> _Exercise instructions_
Pictures aside, reproduce exactly and only the lines below, starting at the one containing "Cobots (104, 2492)" and ending at the last line.

> _Records for processing_
┄┄┄┄┄┄

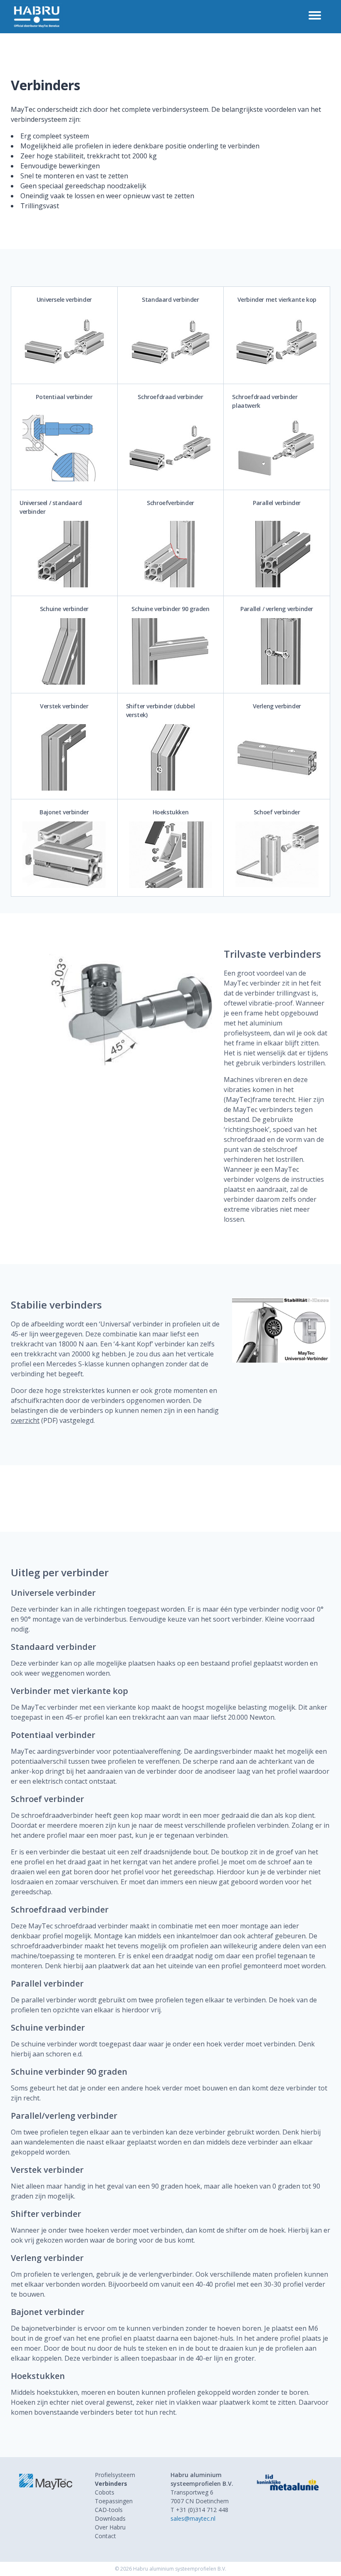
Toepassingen (114, 2501)
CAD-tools (109, 2510)
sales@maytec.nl (192, 2518)
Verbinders (111, 2483)
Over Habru (110, 2527)
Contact (105, 2536)
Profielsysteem (115, 2475)
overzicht (25, 1420)
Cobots (104, 2492)
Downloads (110, 2518)
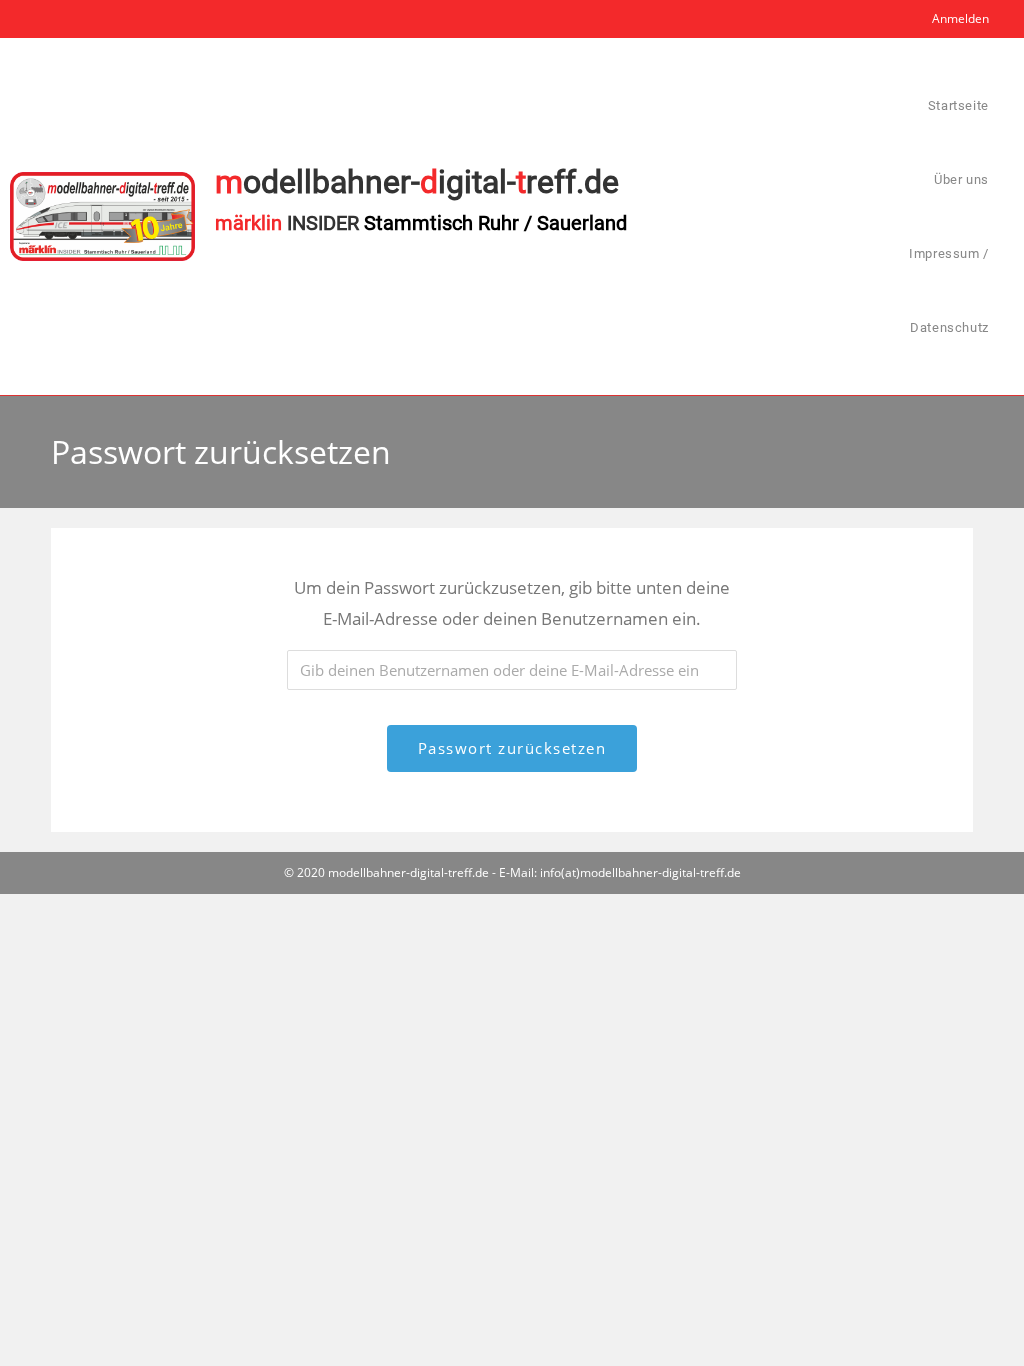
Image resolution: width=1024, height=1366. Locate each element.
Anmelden (960, 18)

┄┄┄┄┄┄

> _Task solution_
Cobots (104, 2492)
Downloads (110, 2518)
Image resolution: width=1024, height=1366. Locate each element.
Anmelden (960, 18)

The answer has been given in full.